Teachers’ unions have opposed any expansion of school-choice vouchers, and so has the Florida Policy Institute, which decried the bill signing in a dramatic statement. Concerns focus on the fact that budgeted funds normally paid on a per-student basis from the Florida Department of Education to county school districts to help run their schools will now go to private schools, or to homeschool families.

Instead of recognizing that all families pay taxes into state and county coffers to support public schools, even those whose children do not take up a seat in public school, detractors of the expansion of school choice don’t feel middle or upper-income families should get tax dollars back in the form of vouchers.

“By opening up the floodgates of funding to private education, including by giving vouchers to the wealthiest families in the state, HB 1 presents a significant long-term risk to the funding for our public schools, which currently educate 87 percent of K-12 students in Florida,” the Florida Policy Institute said.
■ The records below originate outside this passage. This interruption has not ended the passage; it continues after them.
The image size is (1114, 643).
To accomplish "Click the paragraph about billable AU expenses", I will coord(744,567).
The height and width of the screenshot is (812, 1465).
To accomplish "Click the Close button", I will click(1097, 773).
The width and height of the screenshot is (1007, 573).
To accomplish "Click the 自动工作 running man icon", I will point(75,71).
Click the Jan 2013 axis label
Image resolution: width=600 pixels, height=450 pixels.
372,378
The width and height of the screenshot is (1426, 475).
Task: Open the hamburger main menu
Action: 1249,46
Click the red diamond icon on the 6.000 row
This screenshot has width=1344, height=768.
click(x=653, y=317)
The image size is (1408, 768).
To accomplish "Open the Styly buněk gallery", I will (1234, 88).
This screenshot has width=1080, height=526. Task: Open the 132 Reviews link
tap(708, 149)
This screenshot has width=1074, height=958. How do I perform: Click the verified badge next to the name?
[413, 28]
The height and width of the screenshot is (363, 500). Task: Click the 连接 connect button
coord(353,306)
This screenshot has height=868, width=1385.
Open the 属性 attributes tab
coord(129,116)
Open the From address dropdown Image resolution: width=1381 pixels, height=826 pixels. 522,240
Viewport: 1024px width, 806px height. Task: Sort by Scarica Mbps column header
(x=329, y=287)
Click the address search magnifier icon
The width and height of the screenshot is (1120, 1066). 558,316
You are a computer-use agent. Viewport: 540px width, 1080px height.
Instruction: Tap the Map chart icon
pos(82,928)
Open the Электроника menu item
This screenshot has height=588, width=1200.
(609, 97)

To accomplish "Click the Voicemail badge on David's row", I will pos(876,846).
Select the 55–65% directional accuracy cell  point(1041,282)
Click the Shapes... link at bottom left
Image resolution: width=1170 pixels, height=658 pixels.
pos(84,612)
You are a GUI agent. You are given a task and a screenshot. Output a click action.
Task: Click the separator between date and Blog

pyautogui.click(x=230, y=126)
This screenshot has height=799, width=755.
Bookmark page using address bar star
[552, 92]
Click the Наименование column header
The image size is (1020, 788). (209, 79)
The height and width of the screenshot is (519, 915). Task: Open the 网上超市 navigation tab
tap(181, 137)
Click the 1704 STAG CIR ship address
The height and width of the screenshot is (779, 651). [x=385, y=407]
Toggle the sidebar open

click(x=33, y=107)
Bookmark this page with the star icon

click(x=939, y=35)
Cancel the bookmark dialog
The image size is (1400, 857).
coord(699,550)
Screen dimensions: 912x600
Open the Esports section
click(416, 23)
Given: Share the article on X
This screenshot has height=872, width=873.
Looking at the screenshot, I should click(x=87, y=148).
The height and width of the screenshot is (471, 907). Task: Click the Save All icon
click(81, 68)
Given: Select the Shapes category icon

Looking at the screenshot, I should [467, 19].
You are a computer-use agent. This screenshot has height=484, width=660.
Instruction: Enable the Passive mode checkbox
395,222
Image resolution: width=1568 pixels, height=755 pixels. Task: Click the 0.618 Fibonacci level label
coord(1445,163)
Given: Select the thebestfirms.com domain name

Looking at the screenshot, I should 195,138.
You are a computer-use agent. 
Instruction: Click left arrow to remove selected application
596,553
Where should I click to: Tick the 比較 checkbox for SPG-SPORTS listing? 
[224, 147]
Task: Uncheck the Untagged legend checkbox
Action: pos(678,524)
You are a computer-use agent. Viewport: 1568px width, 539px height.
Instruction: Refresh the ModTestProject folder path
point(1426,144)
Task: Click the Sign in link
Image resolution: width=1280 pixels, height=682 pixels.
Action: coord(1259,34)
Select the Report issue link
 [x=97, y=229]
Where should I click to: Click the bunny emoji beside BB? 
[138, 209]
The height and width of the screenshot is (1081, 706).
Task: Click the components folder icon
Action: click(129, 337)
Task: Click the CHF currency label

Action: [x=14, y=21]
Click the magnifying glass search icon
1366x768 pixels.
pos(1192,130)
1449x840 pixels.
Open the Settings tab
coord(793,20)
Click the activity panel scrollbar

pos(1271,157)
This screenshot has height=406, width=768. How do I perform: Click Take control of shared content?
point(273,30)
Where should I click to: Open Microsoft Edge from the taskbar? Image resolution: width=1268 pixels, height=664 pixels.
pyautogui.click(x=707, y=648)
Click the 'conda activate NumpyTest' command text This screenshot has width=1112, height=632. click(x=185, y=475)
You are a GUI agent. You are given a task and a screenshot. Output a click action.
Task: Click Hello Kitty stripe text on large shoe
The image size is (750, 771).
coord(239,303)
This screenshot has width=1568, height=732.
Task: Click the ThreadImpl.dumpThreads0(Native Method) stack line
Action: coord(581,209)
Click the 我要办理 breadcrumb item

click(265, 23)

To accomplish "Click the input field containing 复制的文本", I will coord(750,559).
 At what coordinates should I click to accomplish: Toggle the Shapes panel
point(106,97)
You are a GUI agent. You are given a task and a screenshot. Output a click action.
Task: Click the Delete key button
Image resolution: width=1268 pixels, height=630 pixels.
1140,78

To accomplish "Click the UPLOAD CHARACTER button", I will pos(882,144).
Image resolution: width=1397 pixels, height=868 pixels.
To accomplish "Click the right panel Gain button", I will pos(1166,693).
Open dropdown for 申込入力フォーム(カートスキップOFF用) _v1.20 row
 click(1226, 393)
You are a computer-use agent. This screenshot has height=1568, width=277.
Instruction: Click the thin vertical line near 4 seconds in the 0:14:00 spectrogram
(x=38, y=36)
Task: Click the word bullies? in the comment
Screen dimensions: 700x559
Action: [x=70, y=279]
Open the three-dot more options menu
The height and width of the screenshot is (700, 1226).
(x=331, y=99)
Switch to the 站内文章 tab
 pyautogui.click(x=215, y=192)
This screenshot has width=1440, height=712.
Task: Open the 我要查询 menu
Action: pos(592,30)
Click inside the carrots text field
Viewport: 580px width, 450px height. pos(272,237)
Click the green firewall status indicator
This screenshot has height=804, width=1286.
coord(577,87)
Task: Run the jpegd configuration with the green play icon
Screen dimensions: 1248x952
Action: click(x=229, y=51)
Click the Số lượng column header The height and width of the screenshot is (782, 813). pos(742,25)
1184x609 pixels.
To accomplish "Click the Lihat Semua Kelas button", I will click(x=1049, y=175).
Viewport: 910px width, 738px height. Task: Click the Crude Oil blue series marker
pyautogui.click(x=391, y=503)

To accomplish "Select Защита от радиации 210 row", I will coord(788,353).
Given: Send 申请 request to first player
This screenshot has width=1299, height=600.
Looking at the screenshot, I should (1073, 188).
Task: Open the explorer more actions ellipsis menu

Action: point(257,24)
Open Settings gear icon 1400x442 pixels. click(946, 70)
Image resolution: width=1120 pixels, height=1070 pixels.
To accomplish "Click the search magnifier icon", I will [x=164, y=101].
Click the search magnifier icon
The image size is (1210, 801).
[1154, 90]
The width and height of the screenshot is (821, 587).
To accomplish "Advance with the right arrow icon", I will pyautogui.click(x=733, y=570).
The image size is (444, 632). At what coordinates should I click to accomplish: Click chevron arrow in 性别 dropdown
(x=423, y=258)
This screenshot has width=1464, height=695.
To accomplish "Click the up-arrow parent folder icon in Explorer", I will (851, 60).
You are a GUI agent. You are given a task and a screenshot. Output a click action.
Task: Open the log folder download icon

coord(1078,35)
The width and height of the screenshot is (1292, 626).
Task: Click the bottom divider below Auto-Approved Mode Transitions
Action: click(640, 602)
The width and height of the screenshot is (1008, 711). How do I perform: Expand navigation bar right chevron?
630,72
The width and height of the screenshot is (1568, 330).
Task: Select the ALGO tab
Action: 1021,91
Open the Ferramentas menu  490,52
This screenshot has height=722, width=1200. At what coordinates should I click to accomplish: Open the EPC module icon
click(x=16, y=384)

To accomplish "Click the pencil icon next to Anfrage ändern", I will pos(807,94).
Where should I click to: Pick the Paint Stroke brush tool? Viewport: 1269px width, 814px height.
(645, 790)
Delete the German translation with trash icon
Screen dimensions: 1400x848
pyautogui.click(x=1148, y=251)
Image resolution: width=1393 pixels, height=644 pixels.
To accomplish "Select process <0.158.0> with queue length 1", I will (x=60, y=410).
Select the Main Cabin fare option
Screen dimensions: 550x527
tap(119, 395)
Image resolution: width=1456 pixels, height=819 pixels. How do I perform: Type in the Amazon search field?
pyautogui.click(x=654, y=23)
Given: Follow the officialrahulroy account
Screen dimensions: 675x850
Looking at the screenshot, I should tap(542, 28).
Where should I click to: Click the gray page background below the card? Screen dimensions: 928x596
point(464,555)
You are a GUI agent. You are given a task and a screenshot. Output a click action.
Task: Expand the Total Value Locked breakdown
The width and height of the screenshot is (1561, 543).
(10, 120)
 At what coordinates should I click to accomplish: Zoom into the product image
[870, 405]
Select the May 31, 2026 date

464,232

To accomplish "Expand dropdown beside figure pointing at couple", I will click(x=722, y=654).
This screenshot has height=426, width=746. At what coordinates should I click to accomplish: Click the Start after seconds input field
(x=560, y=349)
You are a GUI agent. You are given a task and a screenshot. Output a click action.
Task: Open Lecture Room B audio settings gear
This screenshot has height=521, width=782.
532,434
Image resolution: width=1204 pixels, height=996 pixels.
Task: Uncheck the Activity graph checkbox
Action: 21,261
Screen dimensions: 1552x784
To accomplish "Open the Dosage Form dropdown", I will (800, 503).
School-choice scholarships can be used to fund hybrid private-school/homeschool programs where students attend a private school two or three days per week and are homeschooled the balance of the time, or to pay for homeschooling expenses.

If a student does not use all of his or her scholarship for full-or part-time enrollment in a private school, the money can also be used to pay for private tutoring, or to purchase homeschool curriculum materials or assistive technology.

Florida’s population has grown by more than 700,000 people since the 2020 U.S. Census and is now 22.6 million and adding on average about 900 new people per day. Projections estimate Florida will grow by another 3.5 million people by 2030, followed by another 3 million by 2040, putting the population at just less than 29 million people. That’s about a 30 percent increase from 2020 figures.

The state’s new voucher program – derided for stripping public schools of needed funding – could make public school class sizes more manageable and reduce the need for new schools and portable classrooms. Presumably that would save money in the long run, and allow capital funds to be used for refurbishing existing school buildings.